§ Texto para leer
________________

Algunos detenidos no hablaban; los llamábamos “cuelgacabezas”. Si bien sabíamos
que no iban a decir una palabra, no podíamos permitir que se supiera que
cualquiera podía evitar el interrogatorio si no hablaba. De modo que nos sentábamos
en el cuarto con los cuelgacabezas durante tres horas, haciéndoles una pregunta
cada 30 minutos, más o menos.
Los sauditas eran los cuelgacabezas más obstinados; pero, a mediados de
febrero, llegó uno muy distinto. El saudí Mohammed al Qahtani afirmaba ser un
entusiasta de la cetrería quien, por casualidad, se encontraba en Afganistán
cuando empezó la guerra. Lo más probable es que fuera una coartada, así que lo
dejamos hablar y hablar hasta que tuvimos suficientes fragmentos de información
para construir un mosaico. Conforme nuestra fuerza de trabajo y el FBI lo
estudiaban con más detenimiento, y utilizando esas pistas minúsculas, nos dimos
cuenta de que era uno de nuestros detenidos más valiosos.

________________

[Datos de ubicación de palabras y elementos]
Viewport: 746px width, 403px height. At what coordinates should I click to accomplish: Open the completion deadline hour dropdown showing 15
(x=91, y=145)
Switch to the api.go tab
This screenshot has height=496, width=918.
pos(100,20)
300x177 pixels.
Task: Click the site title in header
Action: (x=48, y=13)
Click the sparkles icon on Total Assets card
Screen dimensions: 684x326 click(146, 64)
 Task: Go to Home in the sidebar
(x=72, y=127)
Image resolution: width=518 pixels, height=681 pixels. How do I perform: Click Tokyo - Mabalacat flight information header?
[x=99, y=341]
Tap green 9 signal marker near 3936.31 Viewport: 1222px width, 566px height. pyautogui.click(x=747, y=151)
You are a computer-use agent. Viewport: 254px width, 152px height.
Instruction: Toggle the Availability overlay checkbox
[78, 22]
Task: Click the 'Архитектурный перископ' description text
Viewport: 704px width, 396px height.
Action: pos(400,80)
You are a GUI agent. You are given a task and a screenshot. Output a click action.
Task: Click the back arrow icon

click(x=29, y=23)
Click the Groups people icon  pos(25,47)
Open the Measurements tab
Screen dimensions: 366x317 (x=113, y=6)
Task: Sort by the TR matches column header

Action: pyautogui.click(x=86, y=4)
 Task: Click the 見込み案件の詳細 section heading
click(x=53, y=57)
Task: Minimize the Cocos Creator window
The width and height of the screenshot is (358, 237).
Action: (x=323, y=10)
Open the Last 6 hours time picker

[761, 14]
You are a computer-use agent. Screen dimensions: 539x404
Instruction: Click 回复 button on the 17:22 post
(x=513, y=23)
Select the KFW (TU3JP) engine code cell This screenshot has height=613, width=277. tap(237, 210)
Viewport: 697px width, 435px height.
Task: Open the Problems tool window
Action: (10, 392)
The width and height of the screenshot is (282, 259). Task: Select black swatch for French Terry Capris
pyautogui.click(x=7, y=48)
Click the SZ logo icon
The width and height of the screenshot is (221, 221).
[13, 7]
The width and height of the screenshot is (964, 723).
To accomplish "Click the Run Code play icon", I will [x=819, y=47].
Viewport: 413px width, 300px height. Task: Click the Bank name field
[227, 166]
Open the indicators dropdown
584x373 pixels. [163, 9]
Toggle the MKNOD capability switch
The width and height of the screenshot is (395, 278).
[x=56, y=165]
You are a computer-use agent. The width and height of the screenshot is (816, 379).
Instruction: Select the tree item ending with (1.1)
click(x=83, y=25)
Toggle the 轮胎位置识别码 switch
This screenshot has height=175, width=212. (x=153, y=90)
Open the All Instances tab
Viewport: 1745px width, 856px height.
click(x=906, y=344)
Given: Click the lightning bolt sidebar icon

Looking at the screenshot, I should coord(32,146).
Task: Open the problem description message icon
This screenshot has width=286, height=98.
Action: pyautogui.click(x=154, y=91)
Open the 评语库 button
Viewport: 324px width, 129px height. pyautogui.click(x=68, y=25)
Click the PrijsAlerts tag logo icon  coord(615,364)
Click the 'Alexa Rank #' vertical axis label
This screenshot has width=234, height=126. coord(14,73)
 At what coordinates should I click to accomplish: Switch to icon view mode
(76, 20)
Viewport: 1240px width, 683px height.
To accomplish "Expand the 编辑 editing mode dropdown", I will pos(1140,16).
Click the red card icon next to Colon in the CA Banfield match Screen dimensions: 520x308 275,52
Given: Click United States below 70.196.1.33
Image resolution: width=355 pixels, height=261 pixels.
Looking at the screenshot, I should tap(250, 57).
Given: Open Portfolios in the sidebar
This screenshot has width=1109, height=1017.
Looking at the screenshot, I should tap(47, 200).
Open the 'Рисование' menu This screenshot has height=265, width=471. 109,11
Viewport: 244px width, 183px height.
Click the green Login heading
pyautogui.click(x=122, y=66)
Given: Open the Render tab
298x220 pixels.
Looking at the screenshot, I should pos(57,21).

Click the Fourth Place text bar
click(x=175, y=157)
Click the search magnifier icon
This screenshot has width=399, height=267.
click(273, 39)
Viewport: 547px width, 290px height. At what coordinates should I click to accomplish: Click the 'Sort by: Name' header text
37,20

________________

§ Por hacer
¿Puedes copiar íntegro el texto sobre los interrogatorios a los detenidos, sin alterar una sola palabra ni signo?

§ Respuesta esperada
Algunos detenidos no hablaban; los llamábamos “cuelgacabezas”. Si bien sabíamos
que no iban a decir una palabra, no podíamos permitir que se supiera que
cualquiera podía evitar el interrogatorio si no hablaba. De modo que nos sentábamos
en el cuarto con los cuelgacabezas durante tres horas, haciéndoles una pregunta
cada 30 minutos, más o menos.
Los sauditas eran los cuelgacabezas más obstinados; pero, a mediados de
febrero, llegó uno muy distinto. El saudí Mohammed al Qahtani afirmaba ser un
entusiasta de la cetrería quien, por casualidad, se encontraba en Afganistán
cuando empezó la guerra. Lo más probable es que fuera una coartada, así que lo
dejamos hablar y hablar hasta que tuvimos suficientes fragmentos de información
para construir un mosaico. Conforme nuestra fuerza de trabajo y el FBI lo
estudiaban con más detenimiento, y utilizando esas pistas minúsculas, nos dimos
cuenta de que era uno de nuestros detenidos más valiosos.